WHAT YOU SHOULD DO: Can you restate the records below word for word?
━━ ENTRIES SHOWN ━━
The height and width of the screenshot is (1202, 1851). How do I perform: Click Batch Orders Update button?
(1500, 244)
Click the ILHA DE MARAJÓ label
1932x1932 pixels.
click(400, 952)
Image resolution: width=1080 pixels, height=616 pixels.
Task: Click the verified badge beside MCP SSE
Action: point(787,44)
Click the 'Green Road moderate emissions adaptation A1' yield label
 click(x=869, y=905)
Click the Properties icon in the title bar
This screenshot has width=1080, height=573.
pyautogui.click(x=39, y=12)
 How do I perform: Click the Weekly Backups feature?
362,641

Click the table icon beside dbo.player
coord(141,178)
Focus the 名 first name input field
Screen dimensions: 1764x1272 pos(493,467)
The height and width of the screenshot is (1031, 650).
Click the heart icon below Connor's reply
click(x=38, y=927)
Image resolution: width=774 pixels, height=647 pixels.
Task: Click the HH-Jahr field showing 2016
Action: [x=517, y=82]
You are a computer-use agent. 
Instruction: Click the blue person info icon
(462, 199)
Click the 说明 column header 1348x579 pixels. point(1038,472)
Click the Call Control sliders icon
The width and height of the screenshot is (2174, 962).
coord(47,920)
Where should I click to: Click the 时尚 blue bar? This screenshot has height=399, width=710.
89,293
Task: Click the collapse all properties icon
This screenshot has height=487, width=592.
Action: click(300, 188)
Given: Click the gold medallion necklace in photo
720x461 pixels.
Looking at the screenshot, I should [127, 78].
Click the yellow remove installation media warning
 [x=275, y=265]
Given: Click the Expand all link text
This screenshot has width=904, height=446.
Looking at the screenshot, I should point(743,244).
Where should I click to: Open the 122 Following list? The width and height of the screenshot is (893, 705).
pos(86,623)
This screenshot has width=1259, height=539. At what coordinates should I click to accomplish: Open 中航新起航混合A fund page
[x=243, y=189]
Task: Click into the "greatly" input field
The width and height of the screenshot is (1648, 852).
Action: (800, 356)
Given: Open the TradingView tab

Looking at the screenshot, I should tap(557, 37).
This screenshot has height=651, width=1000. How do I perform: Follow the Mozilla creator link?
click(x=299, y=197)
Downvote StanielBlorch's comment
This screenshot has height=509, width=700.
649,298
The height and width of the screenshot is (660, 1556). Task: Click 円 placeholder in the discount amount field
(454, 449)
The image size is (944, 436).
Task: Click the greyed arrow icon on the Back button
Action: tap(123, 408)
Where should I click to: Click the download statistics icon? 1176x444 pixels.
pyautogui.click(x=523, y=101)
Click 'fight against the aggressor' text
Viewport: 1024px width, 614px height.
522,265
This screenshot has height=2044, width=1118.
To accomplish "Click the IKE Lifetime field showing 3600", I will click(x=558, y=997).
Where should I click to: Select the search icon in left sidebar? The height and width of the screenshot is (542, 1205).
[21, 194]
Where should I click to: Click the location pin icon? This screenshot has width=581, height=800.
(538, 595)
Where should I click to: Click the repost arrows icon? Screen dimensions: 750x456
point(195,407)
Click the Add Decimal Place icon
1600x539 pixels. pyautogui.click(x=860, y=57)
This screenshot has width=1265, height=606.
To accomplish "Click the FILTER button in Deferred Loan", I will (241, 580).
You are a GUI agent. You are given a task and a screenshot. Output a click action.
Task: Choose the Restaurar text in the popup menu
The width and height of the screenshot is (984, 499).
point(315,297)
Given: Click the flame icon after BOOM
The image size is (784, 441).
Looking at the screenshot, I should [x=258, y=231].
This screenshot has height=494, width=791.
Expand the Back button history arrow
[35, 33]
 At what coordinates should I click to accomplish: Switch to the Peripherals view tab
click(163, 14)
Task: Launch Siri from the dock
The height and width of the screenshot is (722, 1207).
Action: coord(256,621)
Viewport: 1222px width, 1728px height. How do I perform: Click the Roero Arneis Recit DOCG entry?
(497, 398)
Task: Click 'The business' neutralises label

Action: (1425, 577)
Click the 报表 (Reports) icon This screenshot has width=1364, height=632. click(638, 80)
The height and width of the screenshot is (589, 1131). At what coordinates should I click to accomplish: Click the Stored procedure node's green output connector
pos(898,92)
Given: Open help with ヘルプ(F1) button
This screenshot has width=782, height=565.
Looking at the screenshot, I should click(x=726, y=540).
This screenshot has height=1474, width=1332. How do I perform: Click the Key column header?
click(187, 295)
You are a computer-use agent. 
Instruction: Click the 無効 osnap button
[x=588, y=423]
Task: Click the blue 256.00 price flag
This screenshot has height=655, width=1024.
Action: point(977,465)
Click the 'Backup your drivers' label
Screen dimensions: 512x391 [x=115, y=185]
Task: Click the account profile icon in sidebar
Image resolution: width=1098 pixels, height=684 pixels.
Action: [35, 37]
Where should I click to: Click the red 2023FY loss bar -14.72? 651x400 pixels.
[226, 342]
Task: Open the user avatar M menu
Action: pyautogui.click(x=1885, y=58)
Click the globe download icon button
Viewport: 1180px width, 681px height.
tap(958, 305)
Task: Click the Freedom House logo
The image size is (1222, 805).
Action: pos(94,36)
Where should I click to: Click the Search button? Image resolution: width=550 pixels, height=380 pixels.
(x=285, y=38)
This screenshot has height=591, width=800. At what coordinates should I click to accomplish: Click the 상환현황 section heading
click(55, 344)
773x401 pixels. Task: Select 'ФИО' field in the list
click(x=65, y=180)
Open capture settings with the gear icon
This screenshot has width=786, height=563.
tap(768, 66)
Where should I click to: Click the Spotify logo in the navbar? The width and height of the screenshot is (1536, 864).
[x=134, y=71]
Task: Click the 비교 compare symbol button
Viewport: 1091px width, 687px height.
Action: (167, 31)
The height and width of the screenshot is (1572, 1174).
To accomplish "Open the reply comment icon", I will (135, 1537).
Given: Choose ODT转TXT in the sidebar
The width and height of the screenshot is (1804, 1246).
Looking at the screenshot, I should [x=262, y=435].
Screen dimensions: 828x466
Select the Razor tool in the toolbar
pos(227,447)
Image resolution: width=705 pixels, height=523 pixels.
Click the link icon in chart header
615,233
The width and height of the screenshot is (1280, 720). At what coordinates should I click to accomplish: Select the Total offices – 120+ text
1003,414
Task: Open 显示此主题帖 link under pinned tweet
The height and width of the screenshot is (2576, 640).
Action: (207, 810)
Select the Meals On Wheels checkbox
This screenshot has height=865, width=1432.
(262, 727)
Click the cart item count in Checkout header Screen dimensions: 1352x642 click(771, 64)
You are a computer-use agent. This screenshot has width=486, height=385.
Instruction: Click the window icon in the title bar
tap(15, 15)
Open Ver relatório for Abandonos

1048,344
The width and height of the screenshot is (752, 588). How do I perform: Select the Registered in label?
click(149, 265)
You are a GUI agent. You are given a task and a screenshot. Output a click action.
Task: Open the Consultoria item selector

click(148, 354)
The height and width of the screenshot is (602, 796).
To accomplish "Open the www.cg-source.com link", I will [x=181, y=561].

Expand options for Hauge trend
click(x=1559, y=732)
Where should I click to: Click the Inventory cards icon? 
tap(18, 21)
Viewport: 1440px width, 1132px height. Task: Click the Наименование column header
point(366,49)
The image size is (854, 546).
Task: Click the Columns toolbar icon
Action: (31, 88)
━━━
ANSWER TO THIS EXERCISE:
The height and width of the screenshot is (1202, 1851). How do I perform: Click Batch Orders Update button?
(1500, 244)
Click the ILHA DE MARAJÓ label
1932x1932 pixels.
click(400, 952)
Image resolution: width=1080 pixels, height=616 pixels.
Task: Click the verified badge beside MCP SSE
Action: point(787,44)
Click the 'Green Road moderate emissions adaptation A1' yield label
 click(x=869, y=905)
Click the Properties icon in the title bar
This screenshot has width=1080, height=573.
pyautogui.click(x=39, y=12)
 How do I perform: Click the Weekly Backups feature?
362,641

Click the table icon beside dbo.player
coord(141,178)
Focus the 名 first name input field
Screen dimensions: 1764x1272 pos(493,467)
The height and width of the screenshot is (1031, 650).
Click the heart icon below Connor's reply
click(x=38, y=927)
Image resolution: width=774 pixels, height=647 pixels.
Task: Click the HH-Jahr field showing 2016
Action: [x=517, y=82]
You are a computer-use agent. 
Instruction: Click the blue person info icon
(462, 199)
Click the 说明 column header 1348x579 pixels. point(1038,472)
Click the Call Control sliders icon
The width and height of the screenshot is (2174, 962).
coord(47,920)
Where should I click to: Click the 时尚 blue bar? This screenshot has height=399, width=710.
89,293
Task: Click the collapse all properties icon
This screenshot has height=487, width=592.
Action: click(300, 188)
Given: Click the gold medallion necklace in photo
720x461 pixels.
Looking at the screenshot, I should [127, 78].
Click the yellow remove installation media warning
 [x=275, y=265]
Given: Click the Expand all link text
This screenshot has width=904, height=446.
Looking at the screenshot, I should point(743,244).
Where should I click to: Open the 122 Following list? The width and height of the screenshot is (893, 705).
pos(86,623)
This screenshot has width=1259, height=539. At what coordinates should I click to accomplish: Open 中航新起航混合A fund page
[x=243, y=189]
Task: Click into the "greatly" input field
The width and height of the screenshot is (1648, 852).
Action: (800, 356)
Given: Open the TradingView tab

Looking at the screenshot, I should tap(557, 37).
This screenshot has height=651, width=1000. How do I perform: Follow the Mozilla creator link?
click(x=299, y=197)
Downvote StanielBlorch's comment
This screenshot has height=509, width=700.
649,298
The height and width of the screenshot is (660, 1556). Task: Click 円 placeholder in the discount amount field
(454, 449)
The image size is (944, 436).
Task: Click the greyed arrow icon on the Back button
Action: tap(123, 408)
Where should I click to: Click the download statistics icon? 1176x444 pixels.
pyautogui.click(x=523, y=101)
Click 'fight against the aggressor' text
Viewport: 1024px width, 614px height.
522,265
This screenshot has height=2044, width=1118.
To accomplish "Click the IKE Lifetime field showing 3600", I will click(x=558, y=997).
Where should I click to: Select the search icon in left sidebar? The height and width of the screenshot is (542, 1205).
[21, 194]
Where should I click to: Click the location pin icon? This screenshot has width=581, height=800.
(538, 595)
Where should I click to: Click the repost arrows icon? Screen dimensions: 750x456
point(195,407)
Click the Add Decimal Place icon
1600x539 pixels. pyautogui.click(x=860, y=57)
This screenshot has width=1265, height=606.
To accomplish "Click the FILTER button in Deferred Loan", I will (241, 580).
You are a GUI agent. You are given a task and a screenshot. Output a click action.
Task: Choose the Restaurar text in the popup menu
The width and height of the screenshot is (984, 499).
point(315,297)
Given: Click the flame icon after BOOM
The image size is (784, 441).
Looking at the screenshot, I should [x=258, y=231].
This screenshot has height=494, width=791.
Expand the Back button history arrow
[35, 33]
 At what coordinates should I click to accomplish: Switch to the Peripherals view tab
click(163, 14)
Task: Launch Siri from the dock
The height and width of the screenshot is (722, 1207).
Action: coord(256,621)
Viewport: 1222px width, 1728px height. How do I perform: Click the Roero Arneis Recit DOCG entry?
(497, 398)
Task: Click 'The business' neutralises label

Action: (1425, 577)
Click the 报表 (Reports) icon This screenshot has width=1364, height=632. click(638, 80)
The height and width of the screenshot is (589, 1131). At what coordinates should I click to accomplish: Click the Stored procedure node's green output connector
pos(898,92)
Given: Open help with ヘルプ(F1) button
This screenshot has width=782, height=565.
Looking at the screenshot, I should click(x=726, y=540).
This screenshot has height=1474, width=1332. How do I perform: Click the Key column header?
click(187, 295)
You are a computer-use agent. 
Instruction: Click the 無効 osnap button
[x=588, y=423]
Task: Click the blue 256.00 price flag
This screenshot has height=655, width=1024.
Action: point(977,465)
Click the 'Backup your drivers' label
Screen dimensions: 512x391 [x=115, y=185]
Task: Click the account profile icon in sidebar
Image resolution: width=1098 pixels, height=684 pixels.
Action: [35, 37]
Where should I click to: Click the red 2023FY loss bar -14.72? 651x400 pixels.
[226, 342]
Task: Open the user avatar M menu
Action: pyautogui.click(x=1885, y=58)
Click the globe download icon button
Viewport: 1180px width, 681px height.
tap(958, 305)
Task: Click the Freedom House logo
The image size is (1222, 805).
Action: pos(94,36)
Where should I click to: Click the Search button? Image resolution: width=550 pixels, height=380 pixels.
(x=285, y=38)
This screenshot has height=591, width=800. At what coordinates should I click to accomplish: Click the 상환현황 section heading
click(55, 344)
773x401 pixels. Task: Select 'ФИО' field in the list
click(x=65, y=180)
Open capture settings with the gear icon
This screenshot has width=786, height=563.
tap(768, 66)
Where should I click to: Click the Spotify logo in the navbar? The width and height of the screenshot is (1536, 864).
[x=134, y=71]
Task: Click the 비교 compare symbol button
Viewport: 1091px width, 687px height.
Action: (167, 31)
The height and width of the screenshot is (1572, 1174).
To accomplish "Open the reply comment icon", I will (135, 1537).
Given: Choose ODT转TXT in the sidebar
The width and height of the screenshot is (1804, 1246).
Looking at the screenshot, I should [x=262, y=435].
Screen dimensions: 828x466
Select the Razor tool in the toolbar
pos(227,447)
Image resolution: width=705 pixels, height=523 pixels.
Click the link icon in chart header
615,233
The width and height of the screenshot is (1280, 720). At what coordinates should I click to accomplish: Select the Total offices – 120+ text
1003,414
Task: Open 显示此主题帖 link under pinned tweet
The height and width of the screenshot is (2576, 640).
Action: (207, 810)
Select the Meals On Wheels checkbox
This screenshot has height=865, width=1432.
(262, 727)
Click the cart item count in Checkout header Screen dimensions: 1352x642 click(771, 64)
You are a computer-use agent. This screenshot has width=486, height=385.
Instruction: Click the window icon in the title bar
tap(15, 15)
Open Ver relatório for Abandonos

1048,344
The width and height of the screenshot is (752, 588). How do I perform: Select the Registered in label?
click(149, 265)
You are a GUI agent. You are given a task and a screenshot. Output a click action.
Task: Open the Consultoria item selector

click(148, 354)
The height and width of the screenshot is (602, 796).
To accomplish "Open the www.cg-source.com link", I will [x=181, y=561].

Expand options for Hauge trend
click(x=1559, y=732)
Where should I click to: Click the Inventory cards icon? 
tap(18, 21)
Viewport: 1440px width, 1132px height. Task: Click the Наименование column header
point(366,49)
The image size is (854, 546).
Task: Click the Columns toolbar icon
Action: (31, 88)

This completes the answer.